Inequalities are similar to equations, but instead of using the equal sign, they use inequality symbols like \( >, <, \geq, \leq \). Solving inequalities involves finding the set of values that make the inequality true. The process generally follows the same principles as solving equations, with a few key differences.

• First, we need to isolate the variable on one side of the inequality.
• Perform arithmetic operations such as addition or subtraction to both sides, ensuring the inequality remains true.
• If you multiply or divide both sides by a negative number, remember to reverse the inequality sign.

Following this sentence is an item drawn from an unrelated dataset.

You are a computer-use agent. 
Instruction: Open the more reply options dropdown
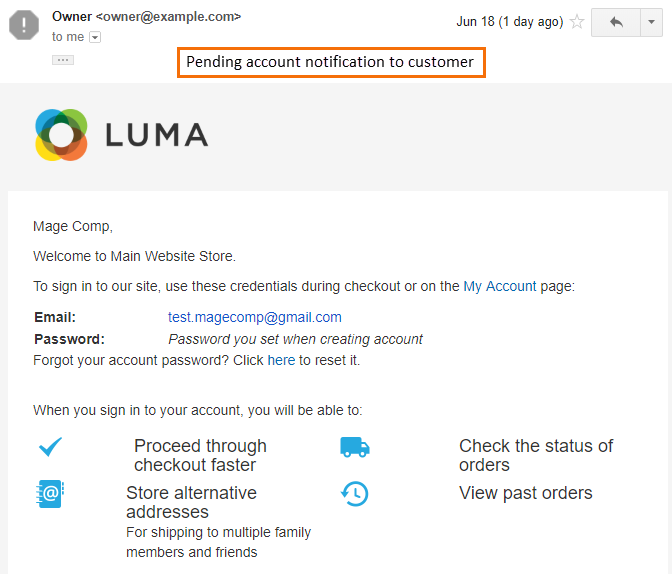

For example, in the inequality \( 7-x \geq 5 \), we initially isolate \( x \) by subtracting 7 from both sides, resulting in \( -x \geq -2 \). Then, we solve for \( x \) by dividing each side by \(-1\), reversing the inequality to get \( x \leq 2 \). This tells us \( x \) can be any number less than or equal to 2.

Graphing an inequality helps to visually represent the solution set on a number line, making it easier to see which values \( x \) can take. Here's how you can graph inequalities:

• Draw a straight horizontal line which serves as the number line.
• Identify the critical number(s); in our example, it's 2.
• If the inequality is strict (\(<\) or \(>\)), place an open circle on the number to show it's not included. If it allows equality (\(\leq\) or \(\geq\)), use a closed dot to show inclusion.
• Shade the section of the number line representing all potential solution values.

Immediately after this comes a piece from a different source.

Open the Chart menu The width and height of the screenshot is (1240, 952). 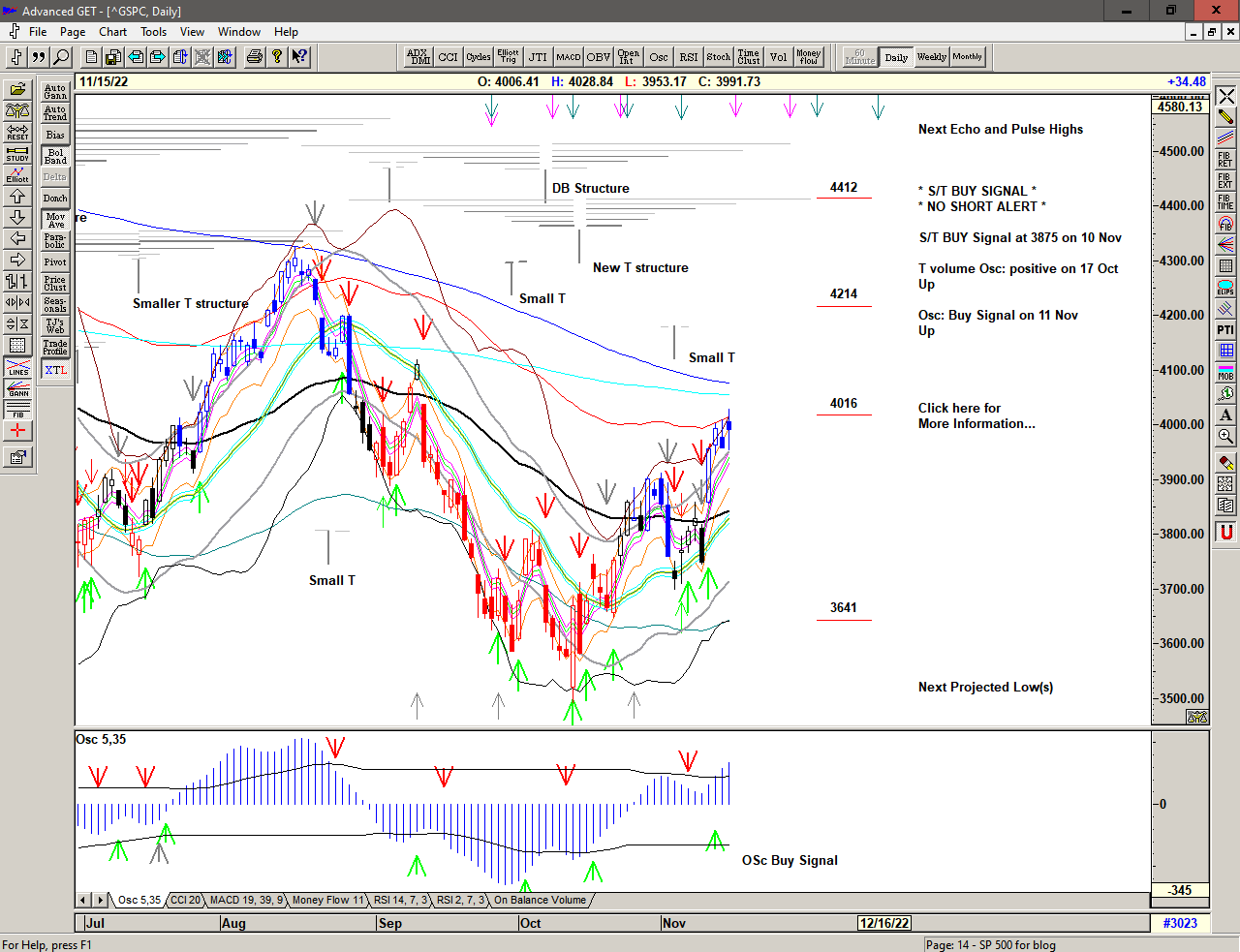[x=112, y=32]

For \( x \leq 2 \), place a closed dot at 2, since 2 is part of the solution, and shade everything to the left, indicating values less than 2 are also valid solutions.

Once you have the solution set for an inequality, it's common to express this set using interval notation. This notation is a concise way to describe ranges of numbers:

• Use parentheses \( () \) for solutions that do not include the endpoint (non-inclusive).
• Use brackets \([] \) for solutions that do include the endpoint (inclusive).
• The infinity symbol \((\infty)\) is always paired with parentheses, as infinity itself is not a number and cannot be an endpoint.

For instance, the solution \( x \leq 2 \) translates to the interval \((-\infty, 2]\). This indicates that \( x \) can be any value up to and including 2, extending indefinitely to negative infinity.